Anterior rhinoscopy using a headlamp and nasal speculum allows assessment of the nasal septum and inferior turbinates. The speculum should be directed laterally to avoid touching the sensitive septum with the metal edges. Drainage, clot, and foreign bodies should be noted. The anterior septum, where numerous small branches of the external and internal carotid arteries meet (Kiesselbach plexus), should be evaluated for prominent, superficial ectatic vessels that may be responsible for epistaxis. Anterior septal deviations and bony spurs are often evident, and palpation of the anterior septum with gloved fingers can be helpful in determining the presence of caudal deviation. The characteristics of the mucosa of the inferior turbinate may range from the boggy, edematous, pale mucosa seen in those with allergic rhinitis to the erythematous, edematous mucosa seen in those with sinusitis. Polyps and masses may be visualized and warrant endoscopic examination. The patency of the nasal airway bilaterally should be noted.

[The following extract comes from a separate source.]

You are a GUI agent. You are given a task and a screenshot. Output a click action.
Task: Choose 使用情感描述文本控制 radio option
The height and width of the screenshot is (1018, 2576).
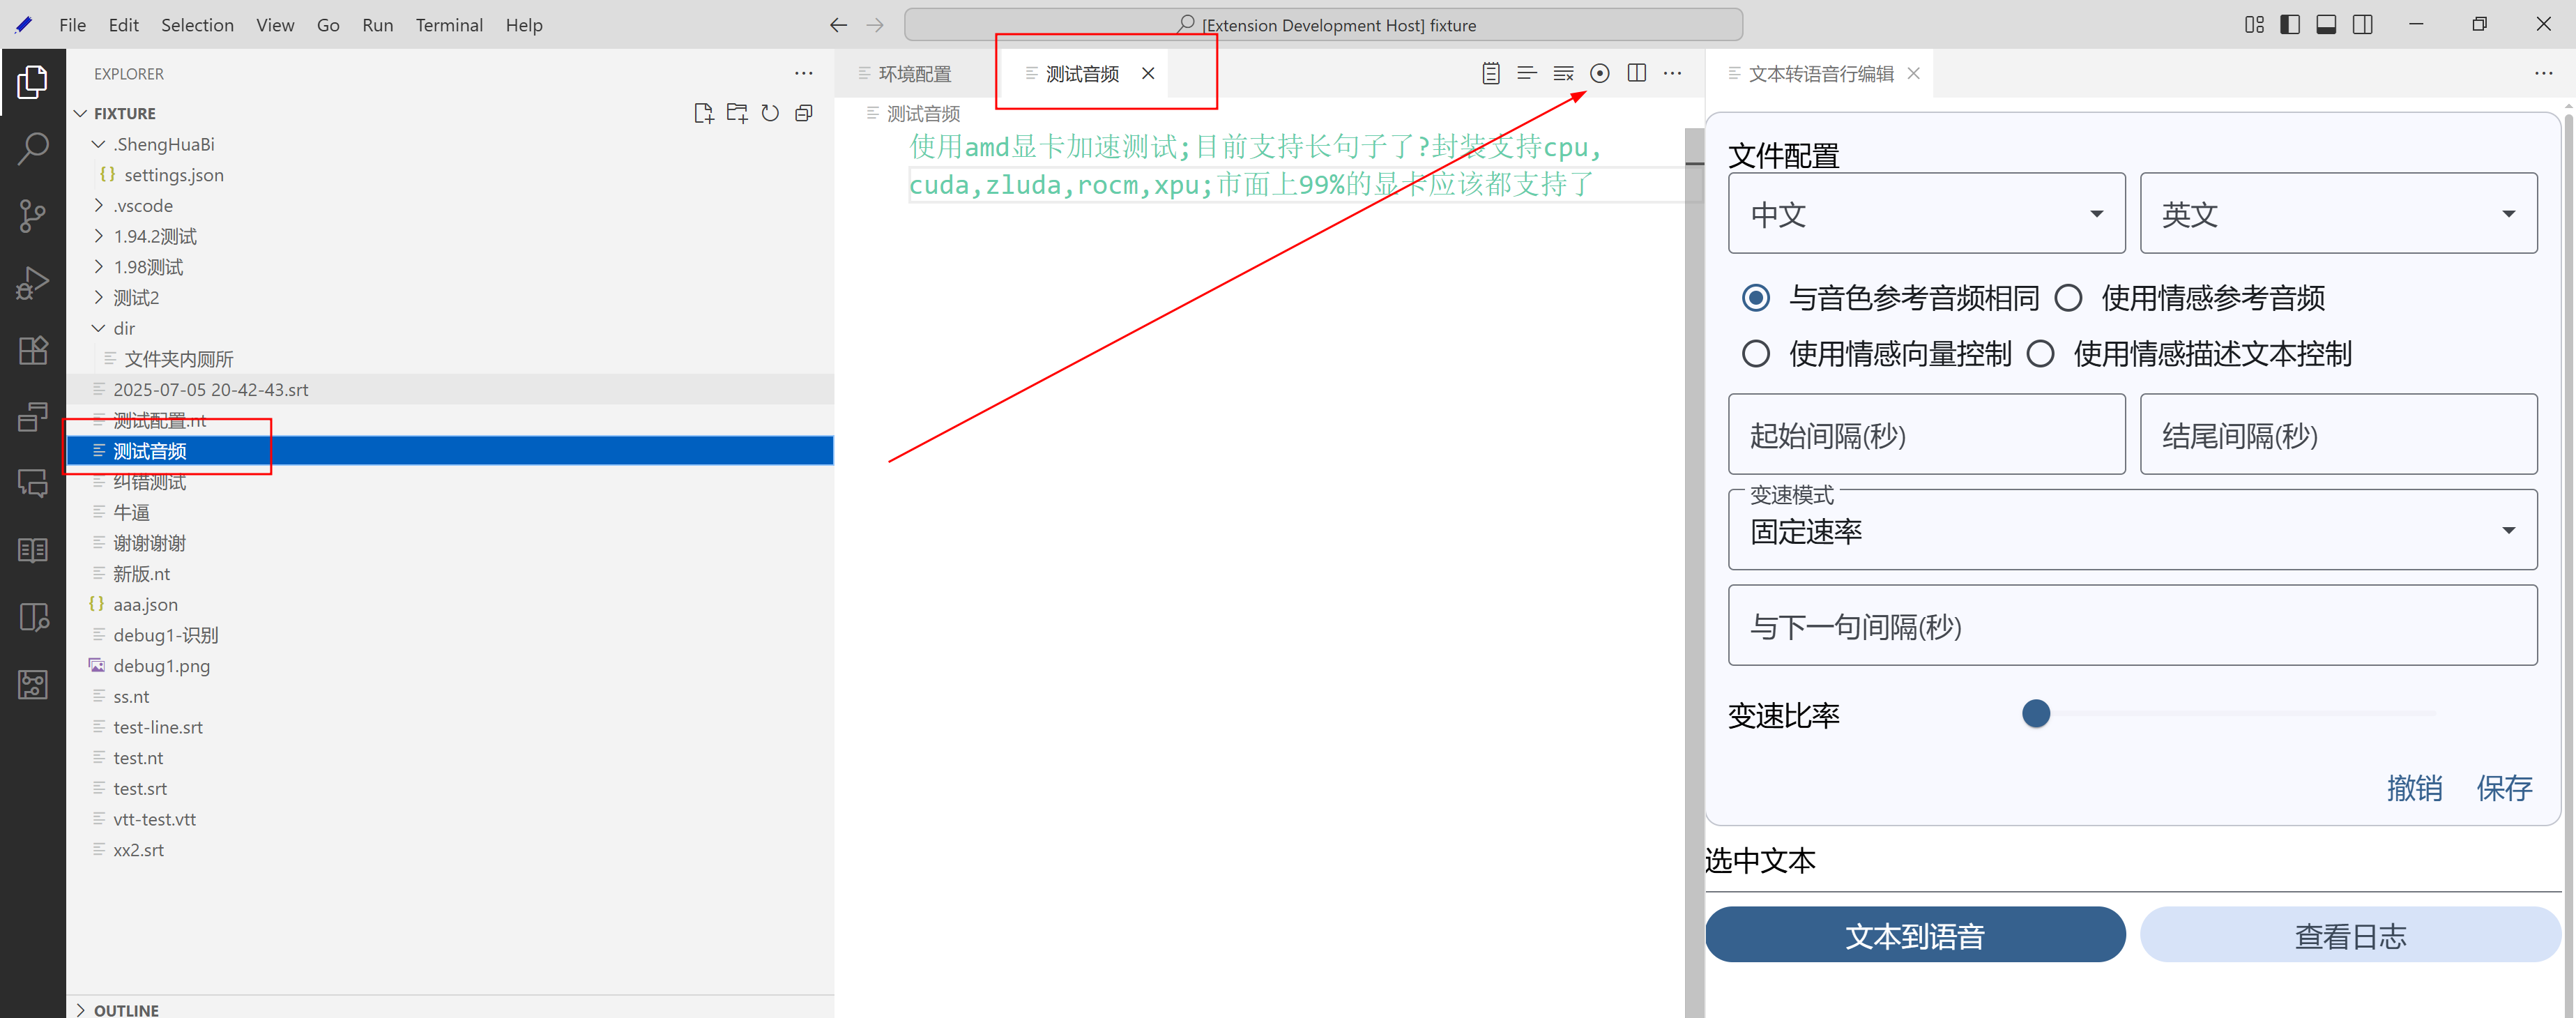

Nasal endoscopy using rigid endoscopes allows thorough examination of even the most posterior portions of the nasal cavity but carries a risk of laceration in an uncooperative patient. After applying a local anesthetic and topical decongestant spray, the rigid zero-degree endoscope may be passed into the nose along the nasal floor, noting the appearance of the septum, inferior turbinate, and eustachian tube orifice. The appearance of the mucosa following decongestion is noted, and it is compared with the appearance on anterior rhinoscopy. The endoscope is then removed and reintroduced above the inferior turbinate to view the middle turbinate, and is again passed posteriorly to the nasopharynx. The tip is withdrawn to the head of the middle turbinate and is then directed laterally to view the lateral nasal side wall, when the patient is able to tolerate this. Accessory ostia from the maxillary sinus may be visible and often are mistaken for the true maxillary ostium, which is located behind the uncinate and is not usually visible. In patients who have undergone endoscopic sinus surgery, many of the sinus ostia can be evaluated endoscopically. The procedure is then repeated on the other side. Flexible fiberoptic scopes can also be used and are safer in young children and other unpredictable patients, but these often provide inferior optics and are less able to be directed into the lateral and superior aspects of the nasal cavity.

Nasopharynx

The nasopharynx extends from the skull base to the soft palate, and this can be a challenging area to examine. In the patient with a high posterior soft palate and small tongue base, the otolaryngologist may use a small dental mirror and a headlamp to visualize the nasopharynx. By having the patient sit upright in the chair, the physician may firmly pull the tongue forward while opening the patient's mouth to place the mirror just posterior to the soft palate. The structures of the nasopharynx are seen when the mirror is oriented upward.

Utilization of a fiberoptic nasopharyngoscope allows excellent visualization of this area. The midline also should be inspected for any masses, ulcerations, or bleeding areas. Another technique uses a 90-degree rigid scope, which is advanced through the mouth, with the beveled edge placed posterior to the soft palate; the nasopharynx may be seen in its entirety, and both compared for symmetry using this technique.

Regardless of the technique used, the adenoids, eustachian tube orifice, torus tubarius, and fossae of Rosenmüller should be inspected on each side. Whereas children have adenoid tissue present, adults should not have much adenoid tissue remaining in this area; the presence of tissue should prompt consideration of lymphoma or human immunodeficiency virus (HIV) infection. All patients with unilateral otitis media should have their nasopharynx inspected for possible nasopharyngeal masses. Nasopharyngeal carcinoma most commonly presents in the fossa of Rosenmüller. In young male patients, nasopharyngeal angiofibromas are locally aggressive but histologically benign masses that most commonly occur in the posterior choana or nasopharynx. Cysts in the superior portion of the nasopharynx may represent a benign Tornwaldt cyst or a malignant craniopharyngioma.